This morning Aneesh Chopra, the Federal CTO and Vivek Kundra, the Federal CIO announced the Open Government Directive-- and while many have covered what's in it and what agencies must do over the next year to adhere to it, we wanted to talk about what it means to our core audience-- developers.
There are four things that you should know about:
Government is hopping on the "real time" bandwagon as best it can. Though it regularly calls it timely instead of "real time", the first thing the government brings up is not data quality or quantity but timeliness. I think is an important note-- that timleliness is at least as important as quality and quantity itself. Hopefully we'll see some adoption of things like PubSubHubBub or RSSCloud to publish this data over to Data.gov. Data.gov being a PuSH service would be neat.
Data.gov is the central hub for tracking what's really happening with these "transparency" metrics. Government is pushing its agencies to identify three "high-value" data sets and publish them via Data.gov. These data sets must be previously unavalible online or in downloadable format. The agencies have until January 22nd to comply wit this. I presume then Data.gov itself will track for the public how on-track each agency is to this goal-- either by aggregating the statistics, or simply by being machine readable itself (which it is) so that we on the outside can do it. This means we're going to see a lot of large datasets start to come out-- hundreds of them, in the next 6 weeks. Happy Holidays!
The government wants agencies to take data quality seriously. This is primary around finance data. You can see that they're learning from recovery.gov's failure as well as recovery.gov's success and learning from it long-term. They're going to come out with separate quality documentation in two months. They'll be looking for ways to close feedback loops between developers and the data stewards inside government.
Each agency has to create a /Open page. So there will be http://Justice.gov/Open that will talk about the Open Government initiative at the department of Justice. It will "serve as the gateway for agency activities related to the Open Government Directive," and not only provide government data-- but also provide ways to give feedback on the data, ask for information to prioritize for publication, and ask for input on how the agency should go about publishing data. Figuring out what's on them and how they can be both machine and human readable is important.
What's missing is an inventory of data that government publishes online now but doesn't include in data.gov. Things like the Department of Justice's Foreign Lobbyist database that we turn into ForeignLobbying.org
There's lots of organizing opportunities here and developed lots of new need for technology. Specifically around what a /Open page should look like, and how information gets discovered there. It seems to me like there's an opportunity for government modernize the way it publishes information through those /Open pages and make it so that folks like the Data.gov team, as well as our own National Data Catalog can easily auto-discover and track this information. And so the public can get a handle for what's going on and measure the effectiveness of each agency. Over the next few days we'll be working on a "redesigning the government" post to try and sketch out the ideas for what a /Open site should have on it.

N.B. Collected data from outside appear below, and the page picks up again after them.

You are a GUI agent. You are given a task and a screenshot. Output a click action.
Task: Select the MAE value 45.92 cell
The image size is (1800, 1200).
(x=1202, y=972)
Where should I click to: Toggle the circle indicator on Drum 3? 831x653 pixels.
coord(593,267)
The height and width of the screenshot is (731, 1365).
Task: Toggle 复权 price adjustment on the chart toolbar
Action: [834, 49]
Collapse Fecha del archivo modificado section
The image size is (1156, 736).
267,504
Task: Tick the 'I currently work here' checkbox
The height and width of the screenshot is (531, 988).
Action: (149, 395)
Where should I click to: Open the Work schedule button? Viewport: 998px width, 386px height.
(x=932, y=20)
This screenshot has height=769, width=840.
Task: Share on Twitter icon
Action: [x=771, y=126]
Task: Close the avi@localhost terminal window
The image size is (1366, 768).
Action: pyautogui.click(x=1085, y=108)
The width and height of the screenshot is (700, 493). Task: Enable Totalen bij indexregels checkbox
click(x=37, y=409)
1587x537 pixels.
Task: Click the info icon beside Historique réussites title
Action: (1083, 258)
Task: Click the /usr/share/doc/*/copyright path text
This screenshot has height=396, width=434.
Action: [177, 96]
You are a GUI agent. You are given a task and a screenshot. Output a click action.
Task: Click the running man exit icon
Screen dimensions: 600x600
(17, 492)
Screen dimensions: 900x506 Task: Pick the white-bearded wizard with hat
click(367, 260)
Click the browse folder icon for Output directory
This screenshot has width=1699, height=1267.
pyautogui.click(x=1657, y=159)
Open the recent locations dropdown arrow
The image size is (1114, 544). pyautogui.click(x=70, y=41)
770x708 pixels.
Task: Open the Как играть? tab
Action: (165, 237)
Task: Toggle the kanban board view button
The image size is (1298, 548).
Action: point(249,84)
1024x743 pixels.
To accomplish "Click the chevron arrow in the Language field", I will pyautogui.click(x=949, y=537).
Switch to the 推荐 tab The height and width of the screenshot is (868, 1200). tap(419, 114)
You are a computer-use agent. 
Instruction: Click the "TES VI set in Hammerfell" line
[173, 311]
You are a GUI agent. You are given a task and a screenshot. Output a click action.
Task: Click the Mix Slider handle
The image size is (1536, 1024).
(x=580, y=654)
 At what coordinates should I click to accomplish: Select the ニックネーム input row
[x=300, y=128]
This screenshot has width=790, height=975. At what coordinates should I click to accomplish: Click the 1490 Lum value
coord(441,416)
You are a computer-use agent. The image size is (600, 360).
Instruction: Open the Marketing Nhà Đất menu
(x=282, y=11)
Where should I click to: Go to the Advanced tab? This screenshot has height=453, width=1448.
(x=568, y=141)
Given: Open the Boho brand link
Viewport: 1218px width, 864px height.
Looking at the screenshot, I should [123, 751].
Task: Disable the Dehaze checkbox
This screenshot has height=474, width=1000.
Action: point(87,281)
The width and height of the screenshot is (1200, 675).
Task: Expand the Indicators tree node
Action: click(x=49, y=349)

Another opportunity is to help agencies figure out how to take input from citizens as to what kind of data it is that they need. People keep bringing up GPS as the kind of government data that can spur industry, but did many people outside of the department of defense even know of its existence before it was released? If not, then how would they know what to ask for? There has to be a way to judge the value of information on the inside not just by public demand, but by the value it can add to society.
There's a lot more-- I'm really pleased with the document. They've provided clear ways for us to track success from the outside with real timelines and real ideas of what to expect. They've made it clear to agencies what the three most important things are: timeliness, quality, and usefulness of data. It is a great step in the right direction. Now let's see if those folks inside the government can stick to the plan.